Adam’s Legacy–Part Two

“Then the serpent said to the woman, ‘You will not surely die. For God knows that in the day you eat of it your eyes will be opened, and you will be like God, knowing good and evil.’ So, when the woman saw that the tree was good for food, that it was pleasant to the eyes, and a tree desirable to make one wise, she took of its fruit and ate. She also gave to her husband with her, and he ate. Then the eyes of both of them were opened, and they knew that they were naked; and they sewed fig leaves together and made themselves coverings” (Genesis 3:4-7).

One of the fundamentals to marching is to start on the correct foot. “Getting off on the right foot” is as essential in a high school band as it is in a platoon of Marines. The same is also true when studying God’s word.

Because of John Calvin’s noxious T.U.L.I.P., many a Bible student “gets off on the wrong foot”. From Genesis 3 onward, God’s word repeatedly contradicts the heresy of Total Hereditary Depravity. As considered in yesterday’s blog, Adam’s spiritual legacy includes the following: An imagination/mind which will land you in sin in the days of your youth (Genesis 8:21). If this propensity goes unchecked, it can and will enslave you to the point where every intent of the thoughts of your heart is only evil continually (Genesis 6:5). Like Noah and Abel, you can live righteously before God. Like Cain, you can choose to live wickedly.

Like a cunning snake, Satan is most dangerous when he uses camouflage. His words to Eve are a masterful poison of two deadly half-truths:

“You will not surely die” is a half-truth because Eve did not experience physical death immediately after disobeying God. What she was not told was that her actions would ensure her physical death someday (Genesis 3:22-24). The sad truth he camouflaged was her immediate death spiritually—i.e., she was alienated/separated from God and afraid of Him (Genesis 3:8).

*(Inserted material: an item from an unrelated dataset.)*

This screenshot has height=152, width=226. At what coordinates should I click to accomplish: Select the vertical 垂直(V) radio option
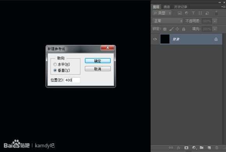click(55, 70)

“Your eyes will be opened, and you will be like God, knowing good and evil” is a half-truth. Her eyes were opened to know good and evil; she and Adam knew they were naked and felt a sense of shame. What Satan camouflaged was that their knowledge of good and evil would not be omniscient and holy like God’s.

When Adam, Eve, or any of their offspring trust their own imperfect knowledge of good and evil instead of God’s pristine and comprehensive knowledge, they will sin. By faith in his own knowledge of good and evil, Cain offered a sacrifice to God which He did not respect, and Cain was very angry at God for His rejection; by faith in God’s knowledge of good and evil, Abel offered a sacrifice which God respected (Genesis 4:4-5).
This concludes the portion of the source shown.